**About this task**: In the records below, find the line containing "Accueil (15, 140)"; copy exactly that line and all lines after it to the end, and nothing else.

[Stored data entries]
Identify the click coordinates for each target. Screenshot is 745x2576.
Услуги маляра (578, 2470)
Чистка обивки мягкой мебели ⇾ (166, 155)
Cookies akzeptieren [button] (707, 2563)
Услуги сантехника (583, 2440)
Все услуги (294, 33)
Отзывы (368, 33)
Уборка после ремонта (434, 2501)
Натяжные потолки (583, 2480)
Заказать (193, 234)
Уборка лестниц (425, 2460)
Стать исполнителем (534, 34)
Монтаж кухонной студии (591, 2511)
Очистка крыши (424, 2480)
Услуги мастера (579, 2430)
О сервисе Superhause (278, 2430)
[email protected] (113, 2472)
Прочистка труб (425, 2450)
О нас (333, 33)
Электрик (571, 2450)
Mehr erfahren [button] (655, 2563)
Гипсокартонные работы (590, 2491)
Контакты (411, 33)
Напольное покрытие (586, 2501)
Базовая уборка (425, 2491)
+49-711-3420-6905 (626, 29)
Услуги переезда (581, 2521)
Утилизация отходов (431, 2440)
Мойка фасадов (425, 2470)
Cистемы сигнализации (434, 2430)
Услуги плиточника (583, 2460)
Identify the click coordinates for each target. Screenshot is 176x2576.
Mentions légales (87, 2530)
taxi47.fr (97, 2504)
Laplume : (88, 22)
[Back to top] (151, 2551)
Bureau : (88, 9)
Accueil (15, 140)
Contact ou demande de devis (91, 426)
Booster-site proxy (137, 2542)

**Answer section**:
Accueil (15, 140)
Contact ou demande de devis (91, 426)
Booster-site proxy (137, 2542)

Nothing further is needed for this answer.